**Information shown**

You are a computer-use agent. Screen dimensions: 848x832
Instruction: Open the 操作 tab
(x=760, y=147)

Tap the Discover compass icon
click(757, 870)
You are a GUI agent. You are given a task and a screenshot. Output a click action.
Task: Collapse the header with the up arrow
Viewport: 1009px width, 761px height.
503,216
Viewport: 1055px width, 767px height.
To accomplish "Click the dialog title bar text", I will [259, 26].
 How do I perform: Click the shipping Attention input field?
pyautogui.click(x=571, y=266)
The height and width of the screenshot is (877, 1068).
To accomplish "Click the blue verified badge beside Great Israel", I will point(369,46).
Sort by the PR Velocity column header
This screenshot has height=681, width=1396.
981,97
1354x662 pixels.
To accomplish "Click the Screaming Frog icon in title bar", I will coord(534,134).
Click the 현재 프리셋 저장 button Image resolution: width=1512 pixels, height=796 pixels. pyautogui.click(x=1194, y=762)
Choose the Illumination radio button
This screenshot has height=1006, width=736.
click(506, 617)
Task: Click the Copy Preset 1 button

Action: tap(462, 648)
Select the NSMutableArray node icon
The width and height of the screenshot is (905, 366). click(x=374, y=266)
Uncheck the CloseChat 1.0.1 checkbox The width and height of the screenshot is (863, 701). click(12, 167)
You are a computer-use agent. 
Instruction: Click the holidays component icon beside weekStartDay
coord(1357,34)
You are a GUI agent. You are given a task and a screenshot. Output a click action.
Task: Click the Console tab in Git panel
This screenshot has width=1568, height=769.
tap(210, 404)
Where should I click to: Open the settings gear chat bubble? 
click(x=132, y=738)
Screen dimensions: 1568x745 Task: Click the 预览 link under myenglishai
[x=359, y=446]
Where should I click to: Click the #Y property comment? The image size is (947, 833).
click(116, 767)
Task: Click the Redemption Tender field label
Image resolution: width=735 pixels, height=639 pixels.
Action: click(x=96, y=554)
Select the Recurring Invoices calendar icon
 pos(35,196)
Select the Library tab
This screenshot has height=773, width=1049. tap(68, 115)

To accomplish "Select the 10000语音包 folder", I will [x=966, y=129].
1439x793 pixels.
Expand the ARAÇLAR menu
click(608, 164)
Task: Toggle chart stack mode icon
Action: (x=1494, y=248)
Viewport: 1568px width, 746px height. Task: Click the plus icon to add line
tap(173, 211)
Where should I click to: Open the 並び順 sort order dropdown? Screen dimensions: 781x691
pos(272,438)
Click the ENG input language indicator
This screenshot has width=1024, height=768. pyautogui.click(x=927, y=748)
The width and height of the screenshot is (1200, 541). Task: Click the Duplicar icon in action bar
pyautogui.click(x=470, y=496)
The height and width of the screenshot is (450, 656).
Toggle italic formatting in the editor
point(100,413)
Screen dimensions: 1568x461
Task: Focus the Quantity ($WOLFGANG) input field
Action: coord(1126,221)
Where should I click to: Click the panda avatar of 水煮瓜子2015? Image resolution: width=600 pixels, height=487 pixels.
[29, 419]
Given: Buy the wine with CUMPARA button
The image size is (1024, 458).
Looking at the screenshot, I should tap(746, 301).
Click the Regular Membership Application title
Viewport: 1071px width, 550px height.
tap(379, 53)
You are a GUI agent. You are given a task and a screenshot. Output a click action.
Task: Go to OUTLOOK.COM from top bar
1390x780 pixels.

**What you are asked to do**
Pick out every line of the records that contains the string "dimensions", matching its case exactly.

**The solution**
You are a computer-use agent. Screen dimensions: 848x832
Screen dimensions: 1568x745 Task: Click the 预览 link under myenglishai
Where should I click to: Open the 並び順 sort order dropdown? Screen dimensions: 781x691
Screen dimensions: 1568x461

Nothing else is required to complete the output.